Available records:

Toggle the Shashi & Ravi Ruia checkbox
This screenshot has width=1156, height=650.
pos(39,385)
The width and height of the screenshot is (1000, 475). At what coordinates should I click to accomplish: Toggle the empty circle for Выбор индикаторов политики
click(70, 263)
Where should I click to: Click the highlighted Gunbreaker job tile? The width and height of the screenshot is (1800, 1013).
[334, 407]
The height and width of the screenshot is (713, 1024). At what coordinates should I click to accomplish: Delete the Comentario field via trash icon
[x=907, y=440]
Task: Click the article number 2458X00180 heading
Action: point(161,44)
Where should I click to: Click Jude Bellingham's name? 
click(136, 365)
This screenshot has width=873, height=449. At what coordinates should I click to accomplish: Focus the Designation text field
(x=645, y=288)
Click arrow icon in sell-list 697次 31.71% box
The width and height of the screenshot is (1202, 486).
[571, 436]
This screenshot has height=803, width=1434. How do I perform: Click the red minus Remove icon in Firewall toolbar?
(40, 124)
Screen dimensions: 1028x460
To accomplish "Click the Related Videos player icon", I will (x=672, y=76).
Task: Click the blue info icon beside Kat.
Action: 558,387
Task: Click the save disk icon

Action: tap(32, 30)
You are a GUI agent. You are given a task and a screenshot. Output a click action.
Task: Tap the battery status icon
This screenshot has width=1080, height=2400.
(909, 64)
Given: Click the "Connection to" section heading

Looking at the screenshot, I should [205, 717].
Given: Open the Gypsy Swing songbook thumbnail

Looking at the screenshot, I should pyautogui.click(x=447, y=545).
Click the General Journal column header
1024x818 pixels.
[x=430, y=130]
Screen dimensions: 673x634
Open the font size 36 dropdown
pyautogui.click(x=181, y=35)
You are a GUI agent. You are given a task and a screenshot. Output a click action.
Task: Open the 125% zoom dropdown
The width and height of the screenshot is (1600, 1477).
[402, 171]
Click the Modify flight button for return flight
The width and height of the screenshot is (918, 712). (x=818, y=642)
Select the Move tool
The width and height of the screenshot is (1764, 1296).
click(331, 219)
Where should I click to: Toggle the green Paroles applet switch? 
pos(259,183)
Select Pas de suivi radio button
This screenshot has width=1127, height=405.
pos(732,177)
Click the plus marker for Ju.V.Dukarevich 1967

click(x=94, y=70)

Exercise: Extract the first line above and each line after it up to and including the one with "Screen dimensions: 1028x460", please, exactly and with nothing else.

Answer box:
Toggle the Shashi & Ravi Ruia checkbox
This screenshot has width=1156, height=650.
pos(39,385)
The width and height of the screenshot is (1000, 475). At what coordinates should I click to accomplish: Toggle the empty circle for Выбор индикаторов политики
click(70, 263)
Where should I click to: Click the highlighted Gunbreaker job tile? The width and height of the screenshot is (1800, 1013).
[334, 407]
The height and width of the screenshot is (713, 1024). At what coordinates should I click to accomplish: Delete the Comentario field via trash icon
[x=907, y=440]
Task: Click the article number 2458X00180 heading
Action: point(161,44)
Where should I click to: Click Jude Bellingham's name? 
click(136, 365)
This screenshot has width=873, height=449. At what coordinates should I click to accomplish: Focus the Designation text field
(x=645, y=288)
Click arrow icon in sell-list 697次 31.71% box
The width and height of the screenshot is (1202, 486).
[571, 436]
This screenshot has height=803, width=1434. How do I perform: Click the red minus Remove icon in Firewall toolbar?
(40, 124)
Screen dimensions: 1028x460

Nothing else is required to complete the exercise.